| Given data |
-=-=-=-=-

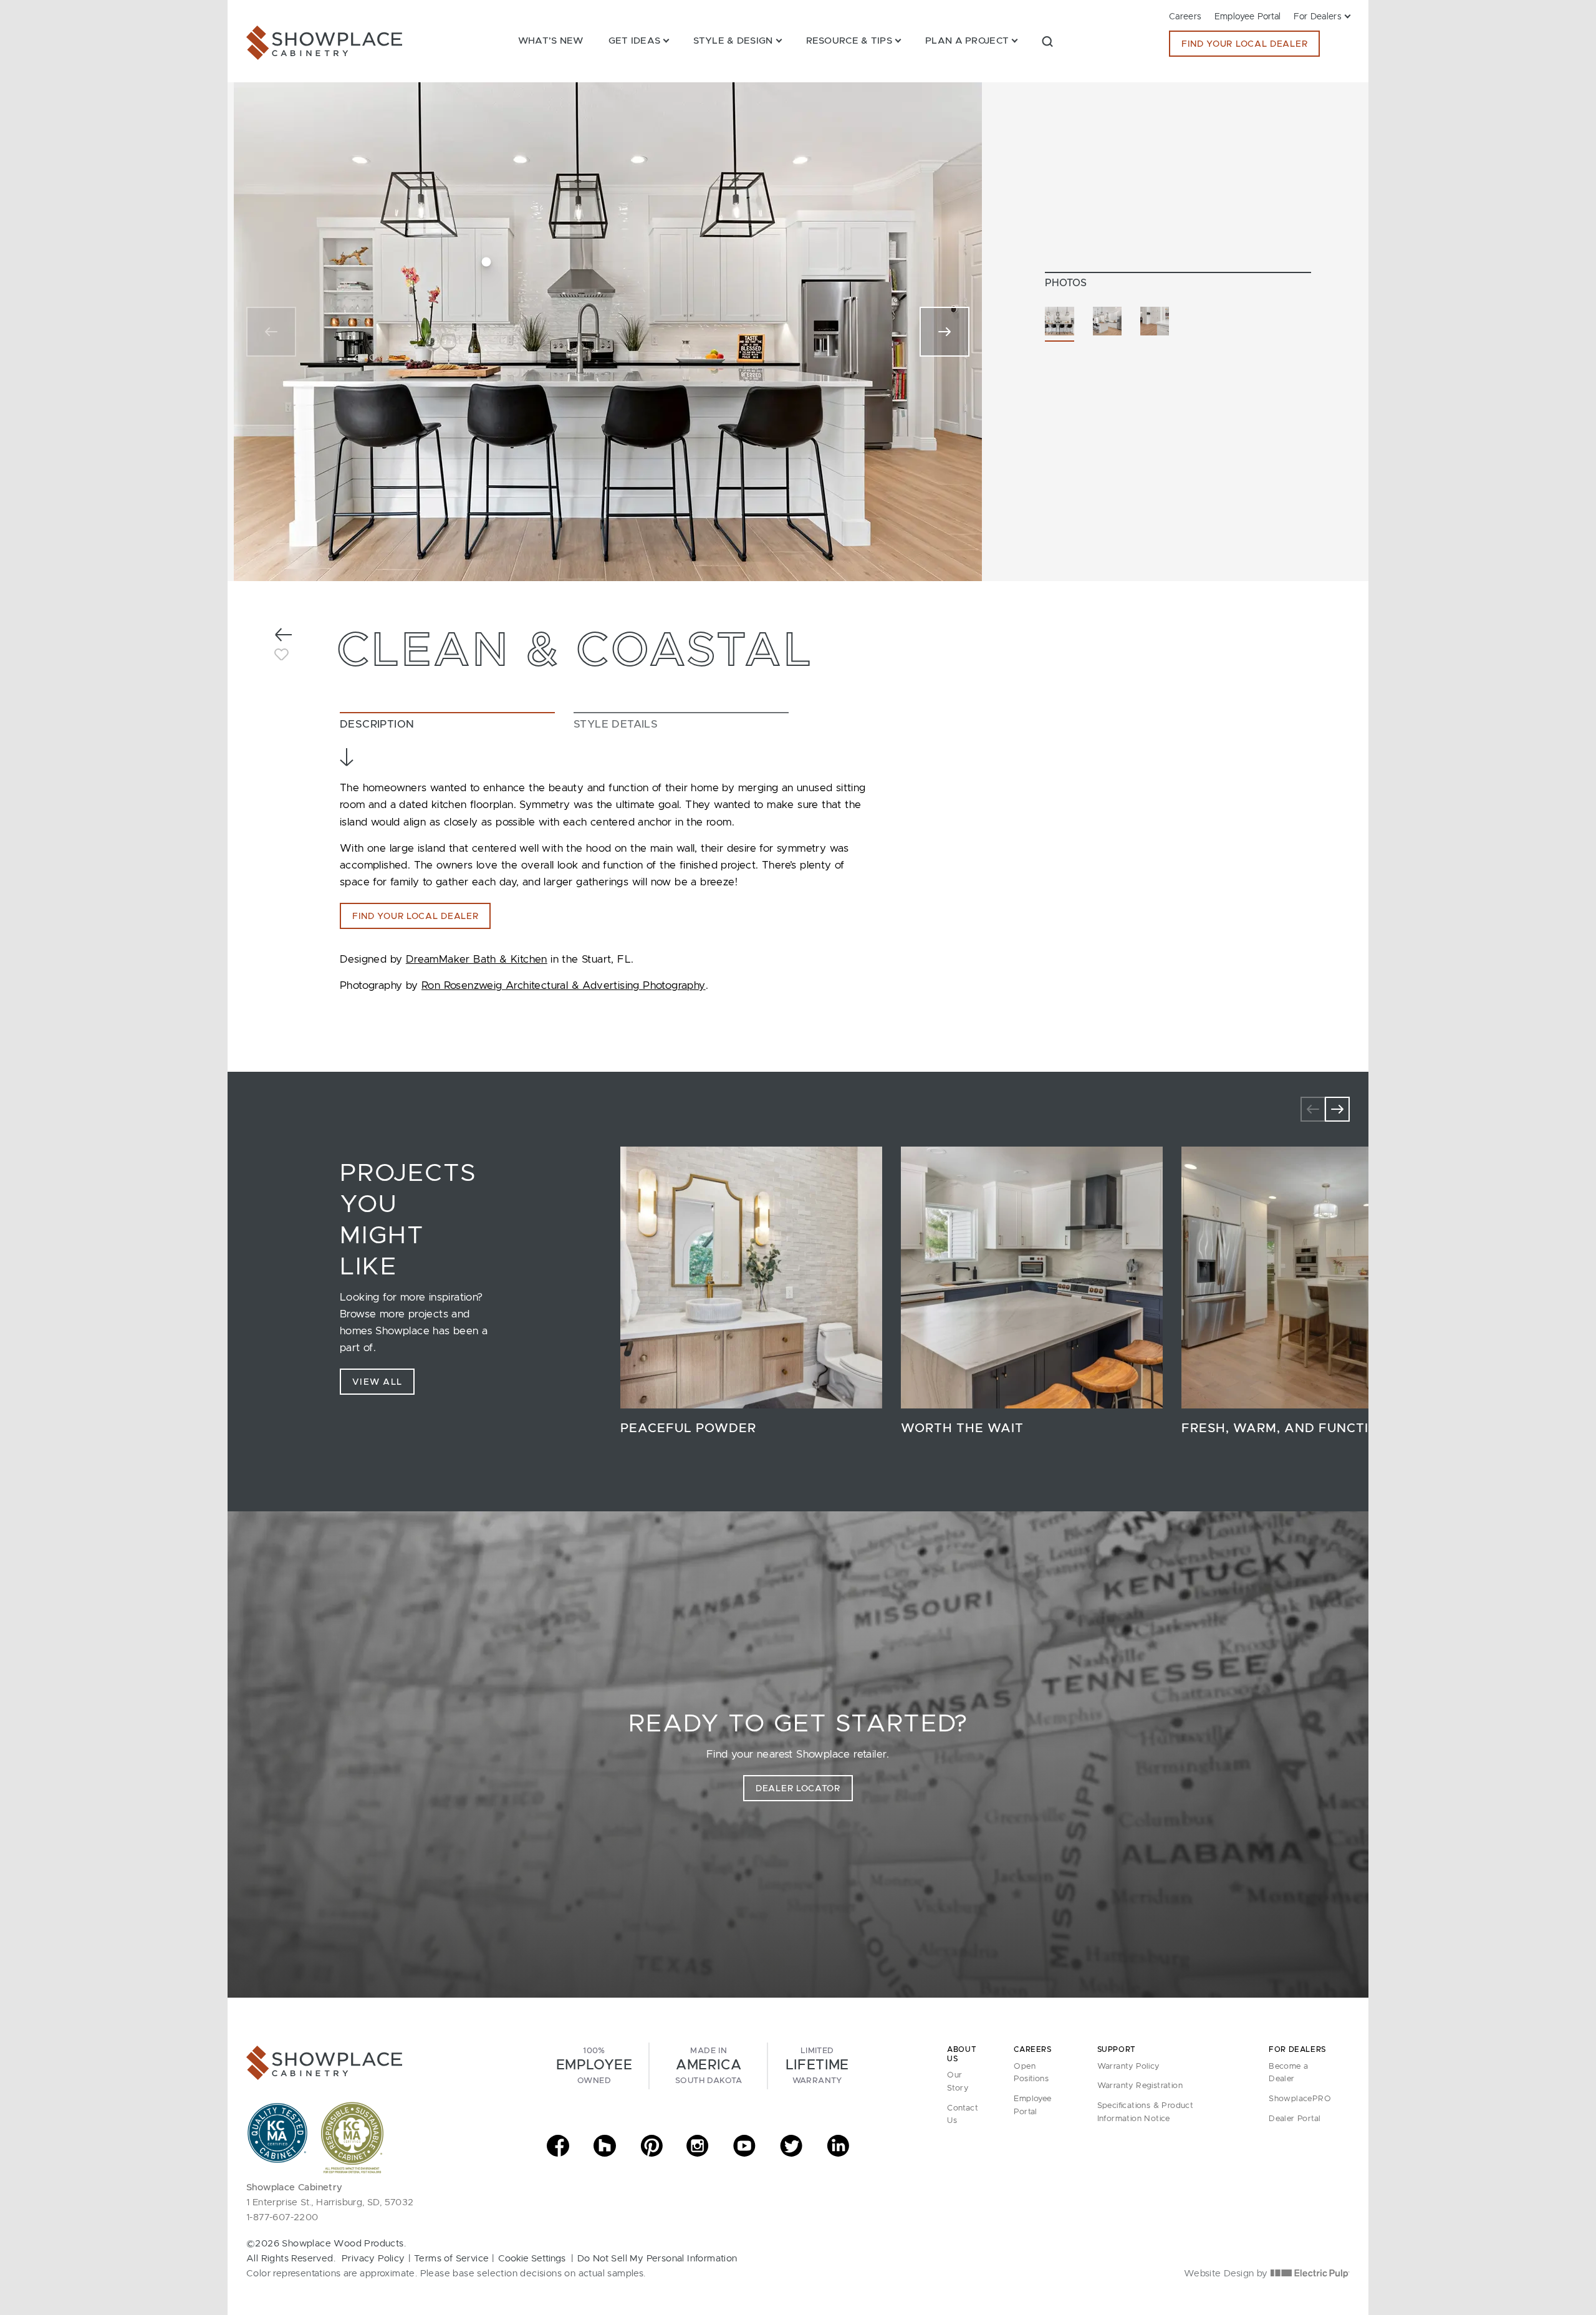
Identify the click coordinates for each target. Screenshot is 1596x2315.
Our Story (957, 2081)
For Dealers (1318, 16)
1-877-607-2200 (282, 2217)
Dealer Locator (798, 1788)
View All (377, 1382)
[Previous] (271, 332)
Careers (1185, 16)
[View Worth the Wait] (1032, 1277)
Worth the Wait (962, 1428)
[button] (1047, 41)
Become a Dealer (1288, 2073)
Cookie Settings (531, 2258)
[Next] (944, 332)
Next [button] (1337, 1109)
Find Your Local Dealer (1244, 44)
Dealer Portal (1294, 2119)
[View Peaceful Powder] (751, 1277)
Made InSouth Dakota (709, 2065)
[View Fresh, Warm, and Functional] (1312, 1277)
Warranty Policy (1128, 2066)
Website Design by (1227, 2273)
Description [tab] (377, 724)
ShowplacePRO (1300, 2099)
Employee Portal (1247, 16)
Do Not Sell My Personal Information (657, 2258)
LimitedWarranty (817, 2065)
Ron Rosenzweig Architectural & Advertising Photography (563, 985)
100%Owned (594, 2065)
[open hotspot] (486, 262)
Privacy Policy (373, 2258)
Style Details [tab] (616, 724)
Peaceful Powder (688, 1428)
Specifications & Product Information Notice (1145, 2112)
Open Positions (1031, 2073)
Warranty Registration (1140, 2086)
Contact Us (962, 2114)
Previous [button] (1312, 1109)
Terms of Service (451, 2258)
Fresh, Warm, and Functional (1294, 1428)
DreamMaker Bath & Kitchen (476, 959)
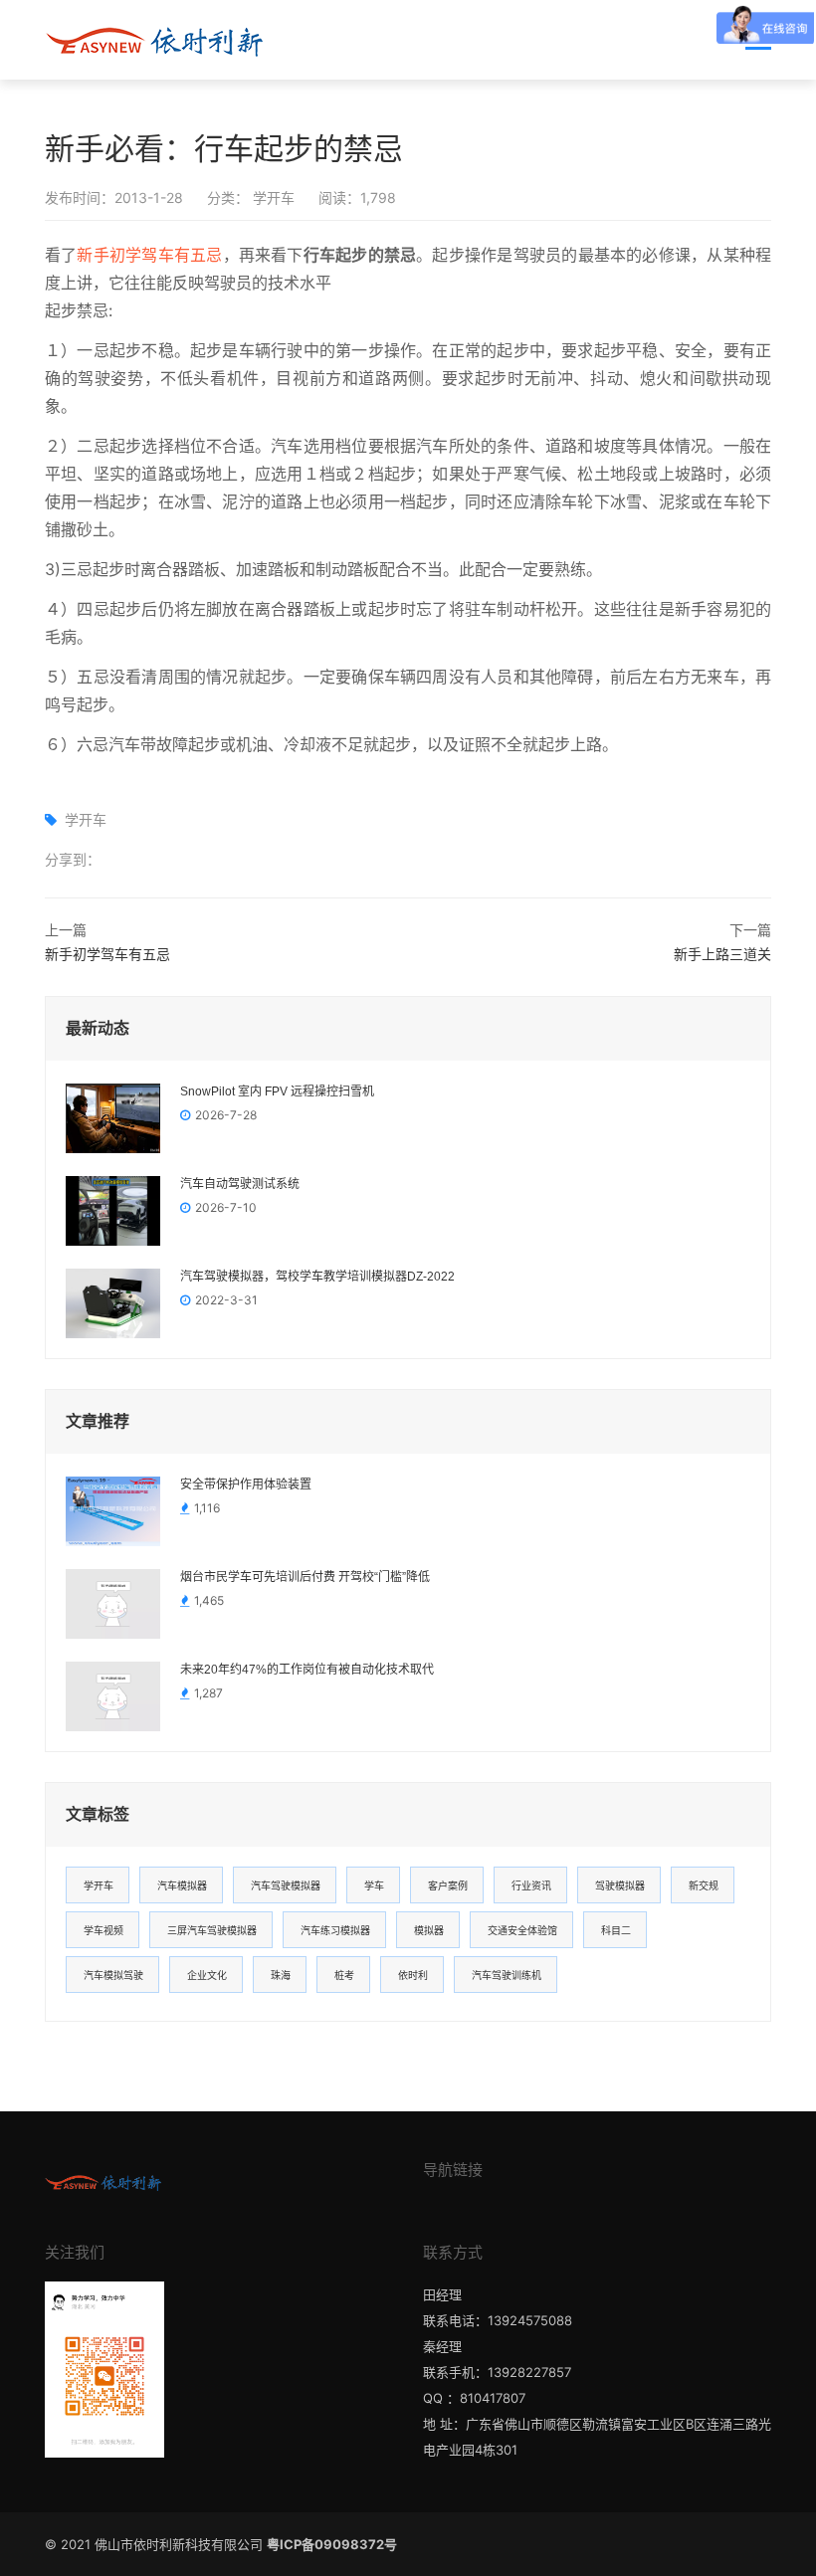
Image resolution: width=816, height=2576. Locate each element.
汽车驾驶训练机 (506, 1975)
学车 (374, 1885)
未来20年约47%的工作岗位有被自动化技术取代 (307, 1670)
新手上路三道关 (722, 953)
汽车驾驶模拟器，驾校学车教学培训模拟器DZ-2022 (317, 1277)
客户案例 (448, 1885)
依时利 (413, 1975)
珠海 (281, 1975)
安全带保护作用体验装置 (245, 1484)
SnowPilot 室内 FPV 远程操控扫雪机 (277, 1091)
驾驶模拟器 (620, 1885)
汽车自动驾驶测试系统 (240, 1184)
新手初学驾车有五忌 (149, 255)
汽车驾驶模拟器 (285, 1885)
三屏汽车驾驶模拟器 (212, 1930)
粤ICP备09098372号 (332, 2544)
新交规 (703, 1885)
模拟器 (429, 1930)
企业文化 (207, 1975)
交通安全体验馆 (522, 1930)
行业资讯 (531, 1885)
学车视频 (103, 1930)
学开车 (272, 197)
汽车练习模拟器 (335, 1930)
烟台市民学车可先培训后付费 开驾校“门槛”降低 (305, 1577)
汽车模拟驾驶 (113, 1975)
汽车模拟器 (182, 1885)
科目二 (616, 1930)
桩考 (344, 1975)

-=-=-=-=-

| Problem |
Without the pictures, return the entries exactly as they appear.

| Exercise result |
Identify the click coordinates for each target. Screenshot is 1596x2315.
Our Story (957, 2081)
For Dealers (1318, 16)
1-877-607-2200 (282, 2217)
Dealer Locator (798, 1788)
View All (377, 1382)
[Previous] (271, 332)
Careers (1185, 16)
[View Worth the Wait] (1032, 1277)
Worth the Wait (962, 1428)
[button] (1047, 41)
Become a Dealer (1288, 2073)
Cookie Settings (531, 2258)
[Next] (944, 332)
Next [button] (1337, 1109)
Find Your Local Dealer (1244, 44)
Dealer Portal (1294, 2119)
[View Peaceful Powder] (751, 1277)
Made InSouth Dakota (709, 2065)
[View Fresh, Warm, and Functional] (1312, 1277)
Warranty Policy (1128, 2066)
Website Design by (1227, 2273)
Description [tab] (377, 724)
ShowplacePRO (1300, 2099)
Employee Portal (1247, 16)
Do Not Sell My Personal Information (657, 2258)
LimitedWarranty (817, 2065)
Ron Rosenzweig Architectural & Advertising Photography (563, 985)
100%Owned (594, 2065)
[open hotspot] (486, 262)
Privacy Policy (373, 2258)
Style Details [tab] (616, 724)
Peaceful Powder (688, 1428)
Specifications & Product Information Notice (1145, 2112)
Open Positions (1031, 2073)
Warranty Registration (1140, 2086)
Contact Us (962, 2114)
Previous [button] (1312, 1109)
Terms of Service (451, 2258)
Fresh, Warm, and Functional (1294, 1428)
DreamMaker Bath & Kitchen (476, 959)
Image resolution: width=816, height=2576. Locate each element.
汽车驾驶训练机 (506, 1975)
学车 (374, 1885)
未来20年约47%的工作岗位有被自动化技术取代 (307, 1670)
新手上路三道关 (722, 953)
汽车驾驶模拟器，驾校学车教学培训模拟器DZ-2022 (317, 1277)
客户案例 (448, 1885)
依时利 (413, 1975)
珠海 (281, 1975)
安全带保护作用体验装置 (245, 1484)
SnowPilot 室内 FPV 远程操控扫雪机 (277, 1091)
驾驶模拟器 (620, 1885)
汽车自动驾驶测试系统 (240, 1184)
新手初学驾车有五忌 (149, 255)
汽车驾驶模拟器 (285, 1885)
三屏汽车驾驶模拟器 (212, 1930)
粤ICP备09098372号 (332, 2544)
新交规 (703, 1885)
模拟器 (429, 1930)
企业文化 (207, 1975)
交通安全体验馆 (522, 1930)
行业资讯 (531, 1885)
学车视频 (103, 1930)
学开车 (272, 197)
汽车练习模拟器 (335, 1930)
烟台市民学车可先培训后付费 开驾校“门槛”降低 (305, 1577)
汽车模拟驾驶 (113, 1975)
汽车模拟器 (182, 1885)
科目二 (616, 1930)
桩考 (344, 1975)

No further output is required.